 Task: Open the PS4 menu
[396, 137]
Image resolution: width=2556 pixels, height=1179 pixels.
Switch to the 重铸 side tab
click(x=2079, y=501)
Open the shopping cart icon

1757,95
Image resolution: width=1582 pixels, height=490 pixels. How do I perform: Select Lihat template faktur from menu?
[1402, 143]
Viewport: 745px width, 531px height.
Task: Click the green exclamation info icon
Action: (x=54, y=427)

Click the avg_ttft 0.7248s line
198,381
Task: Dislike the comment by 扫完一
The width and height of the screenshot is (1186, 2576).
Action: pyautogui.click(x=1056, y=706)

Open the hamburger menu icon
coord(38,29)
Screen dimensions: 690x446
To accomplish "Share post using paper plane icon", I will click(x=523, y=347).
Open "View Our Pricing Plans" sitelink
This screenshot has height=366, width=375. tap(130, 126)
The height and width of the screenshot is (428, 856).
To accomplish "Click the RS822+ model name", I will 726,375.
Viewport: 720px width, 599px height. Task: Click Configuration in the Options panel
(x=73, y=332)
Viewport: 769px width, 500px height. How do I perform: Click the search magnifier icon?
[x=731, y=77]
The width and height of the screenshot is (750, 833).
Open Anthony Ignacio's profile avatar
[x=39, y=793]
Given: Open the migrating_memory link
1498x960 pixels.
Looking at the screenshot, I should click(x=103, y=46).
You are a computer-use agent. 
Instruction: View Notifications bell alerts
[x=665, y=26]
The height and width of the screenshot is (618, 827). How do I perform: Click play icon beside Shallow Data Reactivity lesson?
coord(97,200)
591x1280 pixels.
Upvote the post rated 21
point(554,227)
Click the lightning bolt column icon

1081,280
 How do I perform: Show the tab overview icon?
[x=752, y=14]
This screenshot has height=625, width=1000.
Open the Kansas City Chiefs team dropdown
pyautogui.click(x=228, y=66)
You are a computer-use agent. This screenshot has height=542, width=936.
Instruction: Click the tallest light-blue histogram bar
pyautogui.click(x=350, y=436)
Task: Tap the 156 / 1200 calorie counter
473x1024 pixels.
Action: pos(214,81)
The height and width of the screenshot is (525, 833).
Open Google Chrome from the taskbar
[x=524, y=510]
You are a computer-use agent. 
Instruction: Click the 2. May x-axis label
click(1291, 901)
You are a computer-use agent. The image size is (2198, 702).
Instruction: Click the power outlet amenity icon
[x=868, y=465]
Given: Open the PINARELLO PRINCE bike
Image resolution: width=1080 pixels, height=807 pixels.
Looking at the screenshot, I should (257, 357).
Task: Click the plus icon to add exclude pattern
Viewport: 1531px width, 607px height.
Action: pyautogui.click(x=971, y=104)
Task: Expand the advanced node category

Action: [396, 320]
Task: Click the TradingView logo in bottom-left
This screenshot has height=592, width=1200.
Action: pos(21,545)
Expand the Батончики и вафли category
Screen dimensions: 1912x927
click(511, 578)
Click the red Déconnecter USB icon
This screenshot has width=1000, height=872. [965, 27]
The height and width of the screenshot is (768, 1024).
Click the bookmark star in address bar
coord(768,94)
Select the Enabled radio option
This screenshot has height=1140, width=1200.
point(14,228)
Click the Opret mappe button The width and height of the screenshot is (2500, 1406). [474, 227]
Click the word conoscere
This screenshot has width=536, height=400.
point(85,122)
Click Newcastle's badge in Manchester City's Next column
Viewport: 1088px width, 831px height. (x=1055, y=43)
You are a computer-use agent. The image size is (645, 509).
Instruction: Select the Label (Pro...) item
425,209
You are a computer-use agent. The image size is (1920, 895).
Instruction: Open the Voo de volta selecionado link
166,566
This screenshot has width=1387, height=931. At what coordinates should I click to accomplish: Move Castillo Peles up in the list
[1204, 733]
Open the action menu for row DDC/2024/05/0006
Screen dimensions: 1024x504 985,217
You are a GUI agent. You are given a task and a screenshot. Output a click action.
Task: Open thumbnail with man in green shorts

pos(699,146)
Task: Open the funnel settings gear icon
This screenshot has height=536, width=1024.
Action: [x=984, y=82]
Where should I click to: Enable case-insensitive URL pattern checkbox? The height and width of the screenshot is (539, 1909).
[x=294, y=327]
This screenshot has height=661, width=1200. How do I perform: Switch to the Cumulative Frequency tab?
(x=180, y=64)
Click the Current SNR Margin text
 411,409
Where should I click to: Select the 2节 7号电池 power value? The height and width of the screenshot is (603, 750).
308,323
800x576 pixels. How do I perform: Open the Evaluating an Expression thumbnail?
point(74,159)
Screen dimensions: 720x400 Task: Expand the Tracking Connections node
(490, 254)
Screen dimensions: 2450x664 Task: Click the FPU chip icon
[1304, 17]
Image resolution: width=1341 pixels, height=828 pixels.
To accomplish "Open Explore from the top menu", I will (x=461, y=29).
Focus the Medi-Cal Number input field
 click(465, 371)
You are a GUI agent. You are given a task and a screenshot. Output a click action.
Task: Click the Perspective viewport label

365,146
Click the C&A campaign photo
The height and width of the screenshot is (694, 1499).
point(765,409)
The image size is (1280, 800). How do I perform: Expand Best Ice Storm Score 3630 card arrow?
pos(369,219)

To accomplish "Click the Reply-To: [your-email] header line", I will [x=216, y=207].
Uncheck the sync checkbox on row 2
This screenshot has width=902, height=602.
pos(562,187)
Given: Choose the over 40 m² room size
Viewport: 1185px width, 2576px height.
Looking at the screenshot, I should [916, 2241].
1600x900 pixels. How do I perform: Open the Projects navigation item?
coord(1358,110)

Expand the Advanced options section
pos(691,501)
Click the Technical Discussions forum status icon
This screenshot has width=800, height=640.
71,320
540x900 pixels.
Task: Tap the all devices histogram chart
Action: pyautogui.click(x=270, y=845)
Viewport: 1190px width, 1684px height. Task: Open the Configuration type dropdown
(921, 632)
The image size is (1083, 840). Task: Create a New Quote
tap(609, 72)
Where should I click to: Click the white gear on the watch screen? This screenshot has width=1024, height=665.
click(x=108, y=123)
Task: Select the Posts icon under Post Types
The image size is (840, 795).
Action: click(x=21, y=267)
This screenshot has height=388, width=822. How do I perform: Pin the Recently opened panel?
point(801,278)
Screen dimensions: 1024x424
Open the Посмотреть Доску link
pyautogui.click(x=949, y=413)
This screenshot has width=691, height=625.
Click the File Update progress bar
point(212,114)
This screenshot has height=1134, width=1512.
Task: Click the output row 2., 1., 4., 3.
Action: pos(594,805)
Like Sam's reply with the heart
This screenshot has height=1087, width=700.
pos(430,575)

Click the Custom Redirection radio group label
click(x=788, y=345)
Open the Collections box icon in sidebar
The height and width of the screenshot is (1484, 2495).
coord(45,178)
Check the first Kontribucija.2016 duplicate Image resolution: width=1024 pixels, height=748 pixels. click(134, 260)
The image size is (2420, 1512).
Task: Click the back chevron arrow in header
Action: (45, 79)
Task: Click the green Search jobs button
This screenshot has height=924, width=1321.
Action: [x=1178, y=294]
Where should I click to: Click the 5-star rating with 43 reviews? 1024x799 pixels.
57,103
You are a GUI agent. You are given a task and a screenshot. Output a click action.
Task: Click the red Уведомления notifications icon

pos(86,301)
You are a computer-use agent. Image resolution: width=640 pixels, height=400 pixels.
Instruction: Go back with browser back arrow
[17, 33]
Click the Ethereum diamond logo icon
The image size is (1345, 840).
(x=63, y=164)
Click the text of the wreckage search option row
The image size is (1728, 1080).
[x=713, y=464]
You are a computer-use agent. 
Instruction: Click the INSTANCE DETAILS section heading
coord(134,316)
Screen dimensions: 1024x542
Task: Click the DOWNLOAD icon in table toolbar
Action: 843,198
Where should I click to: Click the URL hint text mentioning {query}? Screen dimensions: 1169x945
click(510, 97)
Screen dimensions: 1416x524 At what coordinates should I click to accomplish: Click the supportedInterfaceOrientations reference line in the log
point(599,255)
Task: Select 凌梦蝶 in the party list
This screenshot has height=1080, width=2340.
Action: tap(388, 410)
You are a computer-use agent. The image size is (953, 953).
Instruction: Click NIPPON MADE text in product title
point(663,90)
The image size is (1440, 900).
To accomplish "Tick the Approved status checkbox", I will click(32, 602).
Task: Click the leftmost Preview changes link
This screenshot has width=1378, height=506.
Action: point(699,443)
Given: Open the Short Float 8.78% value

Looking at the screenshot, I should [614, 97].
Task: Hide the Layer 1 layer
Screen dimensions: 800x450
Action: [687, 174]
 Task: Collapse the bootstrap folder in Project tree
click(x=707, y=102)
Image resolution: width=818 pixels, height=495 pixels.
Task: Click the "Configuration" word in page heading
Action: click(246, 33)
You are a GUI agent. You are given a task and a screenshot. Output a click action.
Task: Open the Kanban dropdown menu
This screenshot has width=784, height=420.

++++++

Among the records above, find each line holding "will" and list it.

To accomplish "Share post using paper plane icon", I will click(x=523, y=347).
To accomplish "Click the RS822+ model name", I will 726,375.
To accomplish "Open Explore from the top menu", I will (x=461, y=29).
To accomplish "Click the Reply-To: [your-email] header line", I will [x=216, y=207].
To accomplish "Tick the Approved status checkbox", I will click(32, 602).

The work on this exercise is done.